A vivid political analysis of the disintegration of Afghanistan and its critical role in an increasingly important region of the post-Cold War world.


Media Reviews

A comprehensive history of Afghan politics in the 20th century, highlighting the events leading up to the Soviet military intervention in Afghanistan (which effectively instigated American involvement in the region). It's useful reading for anyone who wants a guide to the overall economic, social, cultural and political situation at the present moment.

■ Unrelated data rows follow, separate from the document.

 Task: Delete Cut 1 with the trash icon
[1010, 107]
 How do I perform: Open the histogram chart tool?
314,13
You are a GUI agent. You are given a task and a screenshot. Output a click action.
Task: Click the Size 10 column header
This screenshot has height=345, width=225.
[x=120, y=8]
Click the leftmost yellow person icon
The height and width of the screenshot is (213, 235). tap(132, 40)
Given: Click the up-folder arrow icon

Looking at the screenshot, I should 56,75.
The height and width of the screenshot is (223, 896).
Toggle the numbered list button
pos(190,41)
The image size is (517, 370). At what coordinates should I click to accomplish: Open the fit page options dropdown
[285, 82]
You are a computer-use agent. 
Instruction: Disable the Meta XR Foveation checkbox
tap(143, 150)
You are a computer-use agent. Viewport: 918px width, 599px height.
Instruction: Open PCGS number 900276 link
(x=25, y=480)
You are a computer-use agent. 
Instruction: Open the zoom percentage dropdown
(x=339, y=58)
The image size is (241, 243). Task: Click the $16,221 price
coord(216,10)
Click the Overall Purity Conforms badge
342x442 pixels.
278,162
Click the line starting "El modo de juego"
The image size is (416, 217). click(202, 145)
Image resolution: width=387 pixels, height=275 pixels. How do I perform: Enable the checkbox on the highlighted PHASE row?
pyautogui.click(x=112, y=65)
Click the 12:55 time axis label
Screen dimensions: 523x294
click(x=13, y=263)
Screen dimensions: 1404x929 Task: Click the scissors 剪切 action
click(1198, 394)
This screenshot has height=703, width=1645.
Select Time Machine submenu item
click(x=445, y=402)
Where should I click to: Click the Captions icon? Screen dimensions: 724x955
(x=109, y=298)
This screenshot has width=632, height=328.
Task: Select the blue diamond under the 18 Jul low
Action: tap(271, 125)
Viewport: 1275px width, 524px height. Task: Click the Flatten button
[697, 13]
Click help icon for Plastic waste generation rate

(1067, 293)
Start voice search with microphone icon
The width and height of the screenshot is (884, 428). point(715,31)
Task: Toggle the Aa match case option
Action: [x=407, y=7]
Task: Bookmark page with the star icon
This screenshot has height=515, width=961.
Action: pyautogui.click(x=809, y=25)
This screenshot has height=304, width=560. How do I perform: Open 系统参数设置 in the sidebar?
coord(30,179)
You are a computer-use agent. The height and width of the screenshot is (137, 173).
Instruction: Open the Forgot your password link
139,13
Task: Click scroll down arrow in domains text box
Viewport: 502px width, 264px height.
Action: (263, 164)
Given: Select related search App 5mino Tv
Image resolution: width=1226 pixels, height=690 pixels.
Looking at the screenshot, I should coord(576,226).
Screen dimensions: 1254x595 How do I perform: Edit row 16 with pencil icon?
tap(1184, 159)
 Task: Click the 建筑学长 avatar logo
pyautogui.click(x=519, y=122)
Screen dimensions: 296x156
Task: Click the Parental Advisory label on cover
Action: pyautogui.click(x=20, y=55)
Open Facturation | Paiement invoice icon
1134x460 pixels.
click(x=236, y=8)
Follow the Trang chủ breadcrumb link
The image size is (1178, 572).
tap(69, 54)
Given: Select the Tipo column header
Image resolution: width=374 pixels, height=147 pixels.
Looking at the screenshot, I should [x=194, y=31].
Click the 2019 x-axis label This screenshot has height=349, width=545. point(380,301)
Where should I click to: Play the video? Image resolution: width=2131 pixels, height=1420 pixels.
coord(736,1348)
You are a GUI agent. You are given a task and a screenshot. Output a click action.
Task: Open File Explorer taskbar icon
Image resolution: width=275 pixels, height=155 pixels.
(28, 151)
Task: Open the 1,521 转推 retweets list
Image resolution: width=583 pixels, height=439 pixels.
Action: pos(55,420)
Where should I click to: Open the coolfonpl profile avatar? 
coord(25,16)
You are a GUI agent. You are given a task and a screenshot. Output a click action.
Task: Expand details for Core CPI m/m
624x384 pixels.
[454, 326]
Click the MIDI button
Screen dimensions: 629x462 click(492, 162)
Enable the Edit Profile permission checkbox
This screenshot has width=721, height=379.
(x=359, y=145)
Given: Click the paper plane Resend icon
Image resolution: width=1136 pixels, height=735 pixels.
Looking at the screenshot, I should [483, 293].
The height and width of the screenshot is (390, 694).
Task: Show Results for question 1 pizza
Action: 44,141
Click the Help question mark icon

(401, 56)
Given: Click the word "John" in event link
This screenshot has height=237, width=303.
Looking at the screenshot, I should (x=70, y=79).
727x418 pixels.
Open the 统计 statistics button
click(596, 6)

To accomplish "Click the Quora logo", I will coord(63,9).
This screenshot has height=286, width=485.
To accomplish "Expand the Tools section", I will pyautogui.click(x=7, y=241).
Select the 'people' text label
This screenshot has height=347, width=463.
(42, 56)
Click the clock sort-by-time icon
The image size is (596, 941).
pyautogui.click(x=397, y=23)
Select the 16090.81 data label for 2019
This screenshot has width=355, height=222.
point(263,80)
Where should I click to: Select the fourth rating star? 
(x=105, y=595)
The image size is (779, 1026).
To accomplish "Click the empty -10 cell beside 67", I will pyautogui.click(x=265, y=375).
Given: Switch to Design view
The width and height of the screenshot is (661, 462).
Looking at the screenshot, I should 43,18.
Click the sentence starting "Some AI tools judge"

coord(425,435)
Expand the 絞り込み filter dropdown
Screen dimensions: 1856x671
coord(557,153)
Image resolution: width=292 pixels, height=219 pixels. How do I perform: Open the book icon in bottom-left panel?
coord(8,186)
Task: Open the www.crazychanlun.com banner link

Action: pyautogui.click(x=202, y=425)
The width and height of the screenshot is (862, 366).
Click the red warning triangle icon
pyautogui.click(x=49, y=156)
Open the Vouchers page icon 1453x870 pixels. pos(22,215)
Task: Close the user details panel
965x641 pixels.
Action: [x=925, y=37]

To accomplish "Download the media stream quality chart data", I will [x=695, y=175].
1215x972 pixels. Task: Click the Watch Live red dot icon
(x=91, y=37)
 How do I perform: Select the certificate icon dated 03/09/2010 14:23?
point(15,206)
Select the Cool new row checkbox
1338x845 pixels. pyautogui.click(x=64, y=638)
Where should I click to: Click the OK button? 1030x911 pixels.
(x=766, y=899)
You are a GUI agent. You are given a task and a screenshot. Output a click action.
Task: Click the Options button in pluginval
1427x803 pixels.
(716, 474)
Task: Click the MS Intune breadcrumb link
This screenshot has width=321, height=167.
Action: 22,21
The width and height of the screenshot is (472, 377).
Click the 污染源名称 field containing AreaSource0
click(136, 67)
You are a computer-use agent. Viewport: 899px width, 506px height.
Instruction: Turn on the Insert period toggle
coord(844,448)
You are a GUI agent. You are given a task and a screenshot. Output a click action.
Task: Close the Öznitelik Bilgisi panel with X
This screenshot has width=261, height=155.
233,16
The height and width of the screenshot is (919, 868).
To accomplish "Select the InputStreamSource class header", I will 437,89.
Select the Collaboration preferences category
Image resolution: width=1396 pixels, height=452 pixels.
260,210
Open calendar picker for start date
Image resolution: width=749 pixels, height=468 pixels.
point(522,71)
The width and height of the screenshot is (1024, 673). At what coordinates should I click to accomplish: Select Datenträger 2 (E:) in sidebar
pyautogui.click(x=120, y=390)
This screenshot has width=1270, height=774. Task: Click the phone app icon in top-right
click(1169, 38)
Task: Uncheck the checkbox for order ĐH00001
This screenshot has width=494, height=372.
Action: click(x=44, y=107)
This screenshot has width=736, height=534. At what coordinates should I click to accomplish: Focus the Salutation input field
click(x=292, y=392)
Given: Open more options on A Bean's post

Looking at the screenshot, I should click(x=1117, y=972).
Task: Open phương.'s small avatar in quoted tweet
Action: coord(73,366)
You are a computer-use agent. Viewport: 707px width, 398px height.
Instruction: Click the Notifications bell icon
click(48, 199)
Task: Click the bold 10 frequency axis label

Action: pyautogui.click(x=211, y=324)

* New York Times Book Review *

After a good introductory chapter and a well-done short account of historical factors shaping Afghanistan, Goodson documents in eight stages the continual war from 1978 to early 2001. The detail of his periodization is daunting, but it brings out well the feudal reality of Afghanistan's many warring factions. . . a useful guide.

* Foreign Affairs *

The overall argument about Afghanistan's disintegration has been well covered in the media, but Goodson highlights the impact of interethnic conflicts, exacerbated by the destructive intervention of the U.S.S.R., the United States and Pakistan. There's also more depth, complexity and detail here than the media can provide.

* Publishers Weekly *

Afghanistan's Endless War is a serious study of, as its subtitle says, 'state failure, regional politics and the rise of the Taliban,' and it brings us right up to early 2001. . . Read this book and you'll come to realize that the Saudi Osama bin Laden and other terrorists were foisted on an unwilling population from the outside. Political Islam and the fundamentalist theocracy that now governs the country were also an alien and unwelcome imposition on a people happily accustomed to keeping their mullahs confined to mosques.

* Wall Street Journal *

Essential reading for anyone-and nowadays this should mean all of us-who wants to understand what Afghanistan is like and how it got to be that way.

* Journal of Democracy *

A mix of interviews with Taliban leaders and field research combine to illuminate what has been happening in Afghanistan over the last 20 years and concludes, presciently, that 'what happens in Afghanistan will continue to affect stability and security in an increasingly important region of the post-Cold War world

* Seattle Post-Intelligencer *

Goodson knows what he is talking about. He has been to the places he writes about. He knows the people. He has studied his subject carefully and closely. And he has thought about it all and turned what he knows and saw into a solid, and seriously disturbing, book. . . Readers will close this book with key knowledge they could find elsewhere only by going to multiple sources. They will also encounter a keen mind that doesn't parrot common rhetoric.

* Salem Statesman Journal *

Goodson delivers a brief but powerful analysis of the ethnic, religious, social and geographic divisions which have produced seven million refugees, two million deaths and a whole lot of heartache and pain.

* Alibi *
Author Bio

Larry P. Goodson is associate professor of international studies at Bentley College, Waltham, Massachusetts.